Si vous consommez des compléments alimentaires contenant des vitamines et des minéraux, il existe un risque de surdosage par rapport à vos besoins journaliers. Plus encore, si vous les associez avec une alimentation riche en vitamines ou minéraux. En outre, certains d’entre eux provoquent des effets indésirables : ils sont déconseillés aux femmes enceintes, aux enfants, aux adolescents, aux personnes épileptiques ou souffrant de maladies inflammatoires, par exemple.

En 2018, l’Anses souligne notamment que la consommation de mélatonine (qui favorise l’endormissement) sous forme de complément alimentaire doit être évitée ou soumise à l’avis d’un médecin, et qu’il faut s’en tenir à un usage ponctuel. Pour les produits à base de levure de riz rouge, l’agence demande aux consommateurs de prendre conseil auprès d’un professionnel de santé, et même de s’abstenir de les consommer « s’ils sont traités avec des médicaments à base de statines ou s’ils sont intolérants aux statines ».

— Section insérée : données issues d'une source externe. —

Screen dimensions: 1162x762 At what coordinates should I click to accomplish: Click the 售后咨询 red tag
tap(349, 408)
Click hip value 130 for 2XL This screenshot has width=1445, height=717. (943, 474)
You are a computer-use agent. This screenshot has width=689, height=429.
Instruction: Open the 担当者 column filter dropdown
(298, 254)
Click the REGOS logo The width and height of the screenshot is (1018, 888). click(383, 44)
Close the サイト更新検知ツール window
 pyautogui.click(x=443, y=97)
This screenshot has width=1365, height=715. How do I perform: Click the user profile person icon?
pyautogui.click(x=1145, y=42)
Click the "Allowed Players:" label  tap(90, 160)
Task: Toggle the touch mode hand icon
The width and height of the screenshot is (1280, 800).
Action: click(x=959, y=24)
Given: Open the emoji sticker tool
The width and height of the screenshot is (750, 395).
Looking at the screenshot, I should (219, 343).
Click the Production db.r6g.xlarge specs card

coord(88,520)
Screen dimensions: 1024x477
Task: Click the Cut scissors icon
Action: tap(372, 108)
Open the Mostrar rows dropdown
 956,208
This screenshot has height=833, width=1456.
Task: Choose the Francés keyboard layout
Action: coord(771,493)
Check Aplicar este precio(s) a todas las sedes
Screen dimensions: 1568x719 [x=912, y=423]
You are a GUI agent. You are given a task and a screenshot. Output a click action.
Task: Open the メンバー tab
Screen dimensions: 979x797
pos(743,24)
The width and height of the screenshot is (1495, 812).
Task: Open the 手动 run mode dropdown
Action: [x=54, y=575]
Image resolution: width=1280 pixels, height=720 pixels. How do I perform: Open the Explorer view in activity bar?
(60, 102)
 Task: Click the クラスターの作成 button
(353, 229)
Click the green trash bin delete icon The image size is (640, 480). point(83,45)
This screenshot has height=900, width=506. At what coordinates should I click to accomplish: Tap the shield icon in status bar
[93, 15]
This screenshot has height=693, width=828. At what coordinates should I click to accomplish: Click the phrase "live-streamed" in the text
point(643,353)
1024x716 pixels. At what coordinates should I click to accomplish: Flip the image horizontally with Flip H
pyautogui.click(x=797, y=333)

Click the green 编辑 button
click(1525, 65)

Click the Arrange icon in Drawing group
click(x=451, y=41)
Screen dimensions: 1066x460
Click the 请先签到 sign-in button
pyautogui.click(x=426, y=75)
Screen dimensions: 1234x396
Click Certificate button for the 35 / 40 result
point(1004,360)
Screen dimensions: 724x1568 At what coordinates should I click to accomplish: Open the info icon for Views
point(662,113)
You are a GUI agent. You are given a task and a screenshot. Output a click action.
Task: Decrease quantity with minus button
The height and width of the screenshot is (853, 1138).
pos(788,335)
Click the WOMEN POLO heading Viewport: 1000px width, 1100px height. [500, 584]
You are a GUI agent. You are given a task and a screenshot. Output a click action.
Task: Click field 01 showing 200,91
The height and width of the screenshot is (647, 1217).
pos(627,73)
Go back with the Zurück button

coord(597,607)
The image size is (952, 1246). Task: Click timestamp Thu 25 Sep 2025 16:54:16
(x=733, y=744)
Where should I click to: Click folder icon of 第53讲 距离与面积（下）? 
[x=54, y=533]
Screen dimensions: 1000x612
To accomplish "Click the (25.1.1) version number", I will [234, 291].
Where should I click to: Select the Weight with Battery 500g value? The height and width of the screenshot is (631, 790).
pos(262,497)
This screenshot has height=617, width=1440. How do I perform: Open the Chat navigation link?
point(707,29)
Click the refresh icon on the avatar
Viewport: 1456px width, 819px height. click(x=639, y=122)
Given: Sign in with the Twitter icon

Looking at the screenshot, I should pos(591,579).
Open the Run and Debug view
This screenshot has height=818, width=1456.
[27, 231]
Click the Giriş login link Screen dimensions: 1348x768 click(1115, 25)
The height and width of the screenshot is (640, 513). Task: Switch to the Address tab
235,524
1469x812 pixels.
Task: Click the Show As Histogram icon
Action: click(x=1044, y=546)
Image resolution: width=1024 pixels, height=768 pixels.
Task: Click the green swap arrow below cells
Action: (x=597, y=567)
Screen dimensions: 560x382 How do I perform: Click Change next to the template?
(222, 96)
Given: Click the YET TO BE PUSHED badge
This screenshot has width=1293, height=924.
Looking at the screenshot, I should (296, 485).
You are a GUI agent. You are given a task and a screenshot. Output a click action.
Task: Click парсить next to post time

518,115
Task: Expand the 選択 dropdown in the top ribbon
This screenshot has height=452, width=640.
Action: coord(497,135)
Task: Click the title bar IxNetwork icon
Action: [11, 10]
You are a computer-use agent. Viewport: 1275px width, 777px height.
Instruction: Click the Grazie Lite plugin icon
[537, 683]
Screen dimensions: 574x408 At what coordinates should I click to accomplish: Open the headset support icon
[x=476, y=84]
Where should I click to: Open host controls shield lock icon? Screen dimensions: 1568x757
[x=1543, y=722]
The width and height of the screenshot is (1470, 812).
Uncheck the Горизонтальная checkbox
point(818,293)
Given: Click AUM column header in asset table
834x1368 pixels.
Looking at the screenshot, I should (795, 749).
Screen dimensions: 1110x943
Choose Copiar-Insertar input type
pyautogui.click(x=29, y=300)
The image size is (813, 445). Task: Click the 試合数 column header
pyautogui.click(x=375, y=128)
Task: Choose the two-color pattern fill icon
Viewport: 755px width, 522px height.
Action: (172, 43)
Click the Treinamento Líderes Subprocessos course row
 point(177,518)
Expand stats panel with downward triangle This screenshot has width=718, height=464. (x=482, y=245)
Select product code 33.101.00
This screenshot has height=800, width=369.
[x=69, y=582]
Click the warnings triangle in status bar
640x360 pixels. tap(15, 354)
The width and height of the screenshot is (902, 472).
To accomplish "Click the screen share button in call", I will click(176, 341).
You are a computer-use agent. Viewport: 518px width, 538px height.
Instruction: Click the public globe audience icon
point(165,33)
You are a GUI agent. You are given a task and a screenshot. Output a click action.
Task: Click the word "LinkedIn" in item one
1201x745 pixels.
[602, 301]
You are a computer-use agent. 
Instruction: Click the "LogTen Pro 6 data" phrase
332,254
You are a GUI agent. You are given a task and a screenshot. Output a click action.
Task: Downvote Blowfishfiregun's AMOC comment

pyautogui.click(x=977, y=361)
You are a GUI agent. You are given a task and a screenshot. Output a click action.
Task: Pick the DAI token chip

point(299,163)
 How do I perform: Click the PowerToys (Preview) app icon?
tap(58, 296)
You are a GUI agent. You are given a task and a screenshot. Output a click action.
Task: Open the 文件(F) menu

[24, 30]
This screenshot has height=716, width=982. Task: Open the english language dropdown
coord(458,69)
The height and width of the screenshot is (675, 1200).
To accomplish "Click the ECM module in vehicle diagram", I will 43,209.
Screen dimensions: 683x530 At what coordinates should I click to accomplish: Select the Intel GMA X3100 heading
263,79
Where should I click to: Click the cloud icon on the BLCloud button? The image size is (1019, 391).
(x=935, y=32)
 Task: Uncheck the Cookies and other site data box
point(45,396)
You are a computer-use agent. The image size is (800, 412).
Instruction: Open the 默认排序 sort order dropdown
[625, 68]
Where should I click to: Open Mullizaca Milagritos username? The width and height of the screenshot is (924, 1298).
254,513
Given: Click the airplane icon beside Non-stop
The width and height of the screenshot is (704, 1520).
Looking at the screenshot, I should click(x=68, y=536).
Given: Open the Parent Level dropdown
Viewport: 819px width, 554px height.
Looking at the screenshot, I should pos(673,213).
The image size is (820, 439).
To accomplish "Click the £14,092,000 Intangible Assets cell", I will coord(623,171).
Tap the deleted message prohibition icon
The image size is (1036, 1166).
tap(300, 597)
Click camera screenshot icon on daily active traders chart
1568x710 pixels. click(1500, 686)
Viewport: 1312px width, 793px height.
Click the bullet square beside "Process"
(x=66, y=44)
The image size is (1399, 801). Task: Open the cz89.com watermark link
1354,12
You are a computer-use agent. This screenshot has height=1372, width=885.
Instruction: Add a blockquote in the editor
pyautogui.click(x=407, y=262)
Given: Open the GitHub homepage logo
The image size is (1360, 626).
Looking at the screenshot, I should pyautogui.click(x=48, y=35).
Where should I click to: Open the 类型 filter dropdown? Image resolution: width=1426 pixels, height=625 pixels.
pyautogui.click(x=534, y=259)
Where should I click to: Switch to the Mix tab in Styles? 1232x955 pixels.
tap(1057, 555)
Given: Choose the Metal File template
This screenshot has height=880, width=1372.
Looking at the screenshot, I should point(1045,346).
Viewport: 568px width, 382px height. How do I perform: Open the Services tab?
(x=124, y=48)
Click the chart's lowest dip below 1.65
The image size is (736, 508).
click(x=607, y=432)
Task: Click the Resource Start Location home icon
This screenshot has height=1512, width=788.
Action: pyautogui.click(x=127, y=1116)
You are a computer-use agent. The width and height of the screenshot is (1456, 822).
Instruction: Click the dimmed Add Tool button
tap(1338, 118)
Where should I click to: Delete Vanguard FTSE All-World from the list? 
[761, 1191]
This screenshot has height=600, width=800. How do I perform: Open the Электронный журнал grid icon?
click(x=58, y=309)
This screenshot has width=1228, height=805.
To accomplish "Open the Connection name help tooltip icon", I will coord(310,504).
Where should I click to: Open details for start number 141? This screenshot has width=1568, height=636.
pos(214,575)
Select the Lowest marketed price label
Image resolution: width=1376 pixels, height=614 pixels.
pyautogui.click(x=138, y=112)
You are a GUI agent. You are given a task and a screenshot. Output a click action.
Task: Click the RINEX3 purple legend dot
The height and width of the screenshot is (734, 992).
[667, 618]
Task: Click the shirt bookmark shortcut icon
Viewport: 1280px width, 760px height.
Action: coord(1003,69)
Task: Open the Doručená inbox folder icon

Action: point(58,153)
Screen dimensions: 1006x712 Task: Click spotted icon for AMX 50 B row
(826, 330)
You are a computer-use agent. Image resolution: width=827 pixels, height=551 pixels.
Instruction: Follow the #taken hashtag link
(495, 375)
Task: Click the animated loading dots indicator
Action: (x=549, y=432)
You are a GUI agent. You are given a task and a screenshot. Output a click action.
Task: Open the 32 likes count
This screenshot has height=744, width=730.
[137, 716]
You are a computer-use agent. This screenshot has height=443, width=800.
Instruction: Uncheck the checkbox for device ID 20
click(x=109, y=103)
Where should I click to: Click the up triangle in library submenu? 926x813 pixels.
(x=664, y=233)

Quelles précautions prendre ?

- On ne le répétera jamais assez : avant d’avaler un complément alimentaire, consultez d’abord un professionnel de santé.  Privilégiez les circuits d’approvisionnement que les pouvoirs publics surveillent.

- Préférez les pharmacies à l’achat en ligne : les sites web sont difficiles à contrôler.

- Lisez les étiquettes et respectez les conditions d’emploi détaillées par les fabricants.

- Évitez les prises prolongées, répétées ou multiples tout au long de l’année, sans demander conseil à un professionnel de santé. En cas de surdosage, le corps dépensera beaucoup d’énergie à éliminer le surplus.

Que faire en cas d’effets indésirables ?

Vous devez signaler à votre médecin ou à votre pharmacien tout effet indésirable consécutif à la consommation d’un complément alimentaire. C’est lui qui va, ensuite, transmettre ces renseignements, à l’aide du site Nutrivigilance. Après analyse et évaluation de ces données, l’Anses sera éventuellement amenée à émettre des recommandations sur les risques potentiels de tel ou tel produit.